Making national parks relevant today and tomorrow
After nearly 100 years, the National Park Service holds some of the country's most beautiful and historic places. It also is suffering. There is a backlog of unfunded maintenance. The cost to do that work is estimated at $11 billion.
Visitors are aging and mostly white. Younger visitors are needed.
In 2016, the park service will mark its 100th birthday. It is launching a campaign. The goal is to court a younger, more diverse visitor base. First lady Michelle Obama and former first lady Laura Bush will co-chair the campaign.
Americans will be called upon to "Find Your Park."
Sustaining the parks and keeping them relevant to visitors is a challenge. Many facilities date back 50 years or more. Some are in danger of failing. One is a 70-year-old water pipeline at the Grand Canyon. The pipeline breaks regularly. That could cut off the water supply to the site, National Park Service Director Jonathan Jarvis said. Lodging at Glacier National Park needs a major overhaul. The nearly 100-year-old Memorial Bridge in Washington needs at least $150 million in repairs. That's more than the agency's entire annual construction budget.
Behind the scenes, officials are seeking to expand fundraising. The National Park Foundation has been created. The officials also want to bolster congressional support to improve the parks.
This is the third major campaign in the national parks' history. In 1915, the park conditions were poor. That led to the creation of the National Park Service. In the 1950s, there were calls to close neglected parks. That inspired a campaign to rebuild infrastructure. Returning World War II veterans and their families were invited to visit parks. The memorable slogan "See the USA in your Chevrolet" was created.
"They came in droves," Jarvis said. "They are our base today... The question that we're facing is who's going to be the next generation of park supporters."

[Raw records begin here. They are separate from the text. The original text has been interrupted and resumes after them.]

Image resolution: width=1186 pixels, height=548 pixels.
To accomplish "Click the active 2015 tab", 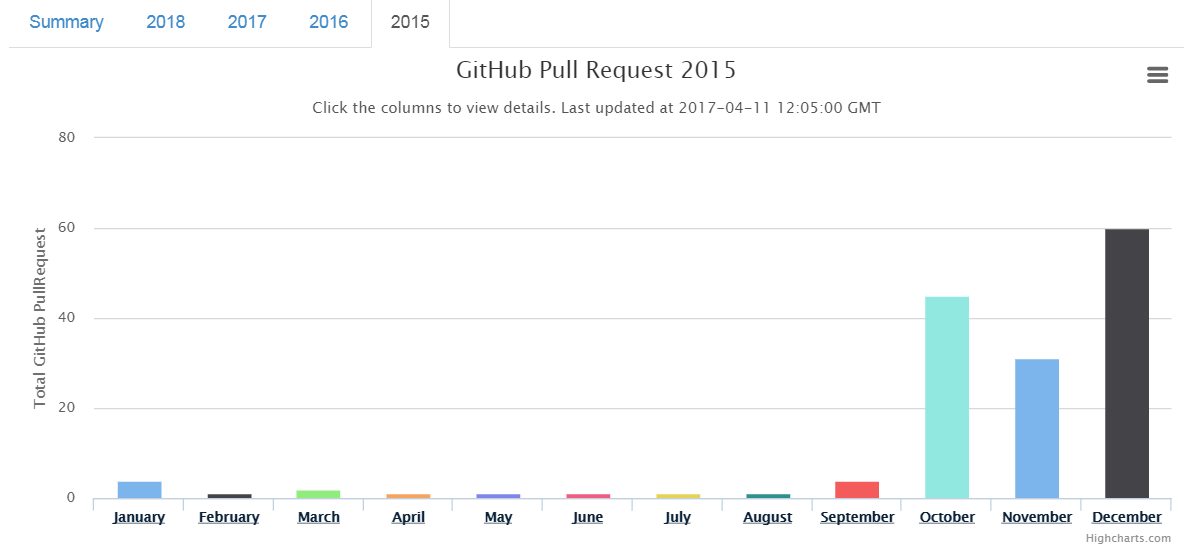I will click(411, 22).
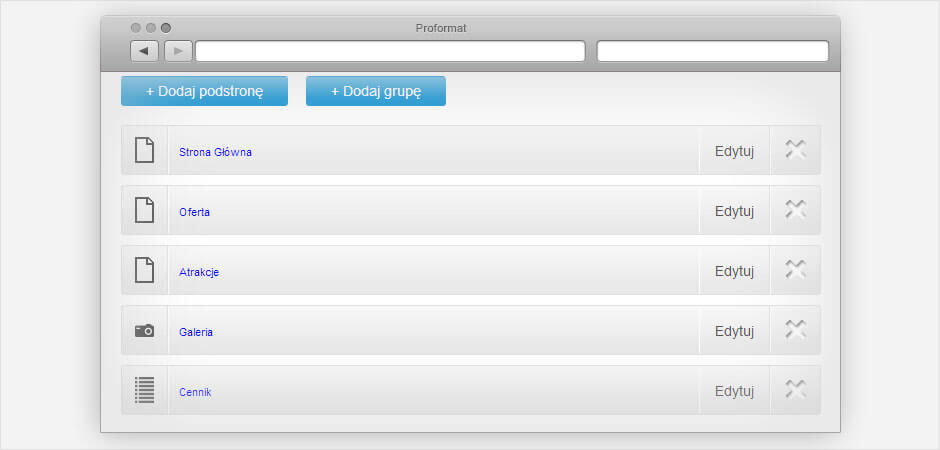Open the Galeria link
Viewport: 940px width, 450px height.
tap(196, 332)
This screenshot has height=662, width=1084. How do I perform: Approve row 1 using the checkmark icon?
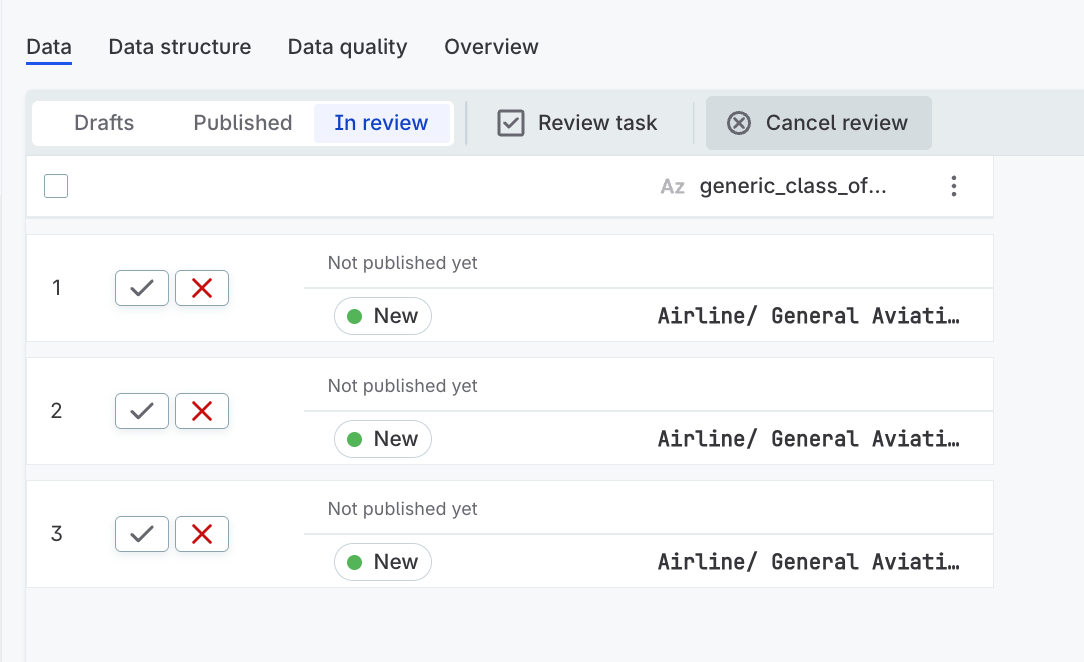141,287
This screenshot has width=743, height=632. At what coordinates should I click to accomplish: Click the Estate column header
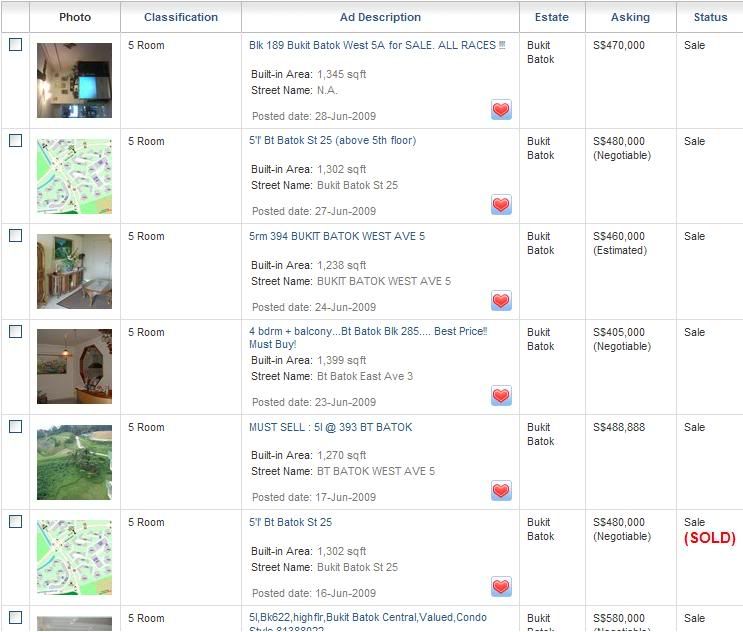551,17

The national parks counted 292 million visitors in 2014. But there is a problem. Those visitors tend to be older and whiter than the U.S. population overall. Greater diversity is needed.
"If we were a business and that was our clientele, then over the long term, we would probably be out of business," Jarvis said.
In studying public perceptions, park officials found many people think national parks are only in the West. That's where Yellowstone and Yosemite are located. Urban sites, in cities, also contain national parks. They include the Statue of Liberty, Independence Hall in Philadelphia, Little Rock, Ark., Central High School and the Lincoln Memorial in Washington.
Over the next year, an advertising campaign will show how people connect with their favorite parks. Corporate sponsors are supporting the effort. They include American Express, REI and Humana.
To broaden access to the parks, all fourth grade students and their families will get free admission to national parks during the next school year.
Celebrities are getting involved, too. The science guy Bill Nye, actresses Bella Thorne and Roselyn Sanchez, E! News anchor Terrence J. and singer Mary Lambert are urging millennials to put down their smartphones for time in parks.
President Barack Obama requested an increase of $432 million to support the National Park Service in his 2016 budget proposal. It's a request that would lift the agency's budget to $3 billion annually. The money would address deferred maintenance and other needs. It likely will face resistance in Congress.
During a recent hearing, Republican Rep. Tom McClintock of California said Congress must ensure the parks are well maintained. However, he said the park service is plagued by "a clash of visions." The issue is between open access and new policies limiting access or amenities in some areas. He said the agency should be cautious about naming new parks. He wants the current parks to be fixed first.
In addition, a campaign is under way. Private funds are being sought. The goal is to raise hundreds of millions of dollars to rebuild historic infrastructure. Campaign planners hope public support will also help build congressional support.
Interior Secretary Sally Jewell put the issue bluntly.
"If we don't reach out and become relevant to a broader population, we won't have the support the parks need to do their jobs in the future."
Critical thinking challenge: Why have supporters focused their efforts on seeking funds from private and corporate sponsors, rather than Congress?